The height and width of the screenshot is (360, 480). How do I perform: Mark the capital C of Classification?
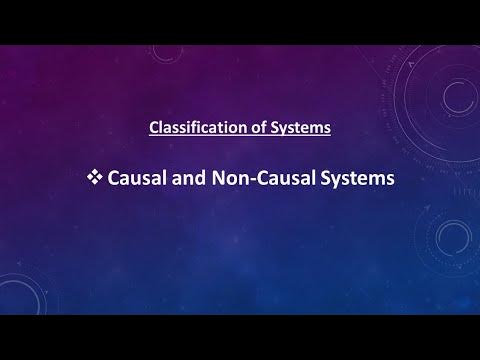(153, 128)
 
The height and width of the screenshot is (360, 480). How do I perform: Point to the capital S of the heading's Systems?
(265, 128)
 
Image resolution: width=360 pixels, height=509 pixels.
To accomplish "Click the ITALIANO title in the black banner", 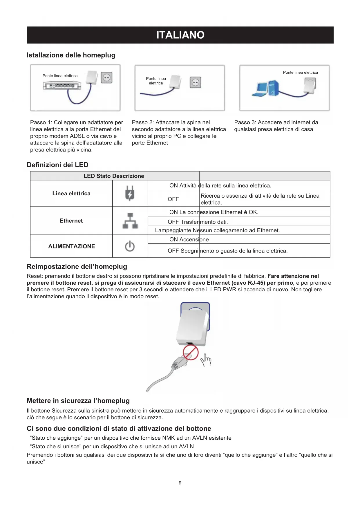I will (180, 35).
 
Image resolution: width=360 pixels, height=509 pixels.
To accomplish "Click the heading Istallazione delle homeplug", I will (71, 55).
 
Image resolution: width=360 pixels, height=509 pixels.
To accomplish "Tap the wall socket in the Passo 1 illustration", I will (106, 78).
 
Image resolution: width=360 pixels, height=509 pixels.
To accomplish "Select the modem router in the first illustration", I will (62, 86).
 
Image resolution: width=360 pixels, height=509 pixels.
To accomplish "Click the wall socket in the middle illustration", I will (195, 82).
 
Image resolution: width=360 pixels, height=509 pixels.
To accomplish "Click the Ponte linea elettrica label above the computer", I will (300, 73).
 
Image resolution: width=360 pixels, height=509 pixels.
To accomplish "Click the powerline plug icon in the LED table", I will (130, 193).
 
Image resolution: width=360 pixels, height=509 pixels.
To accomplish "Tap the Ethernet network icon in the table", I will (130, 221).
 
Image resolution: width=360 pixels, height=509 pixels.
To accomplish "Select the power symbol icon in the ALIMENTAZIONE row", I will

## Challenge
Locate every line in the entries above that contains the word "wall" and copy each of those lines.

## Response to the task
To accomplish "Tap the wall socket in the Passo 1 illustration", I will (106, 78).
To accomplish "Click the wall socket in the middle illustration", I will (195, 82).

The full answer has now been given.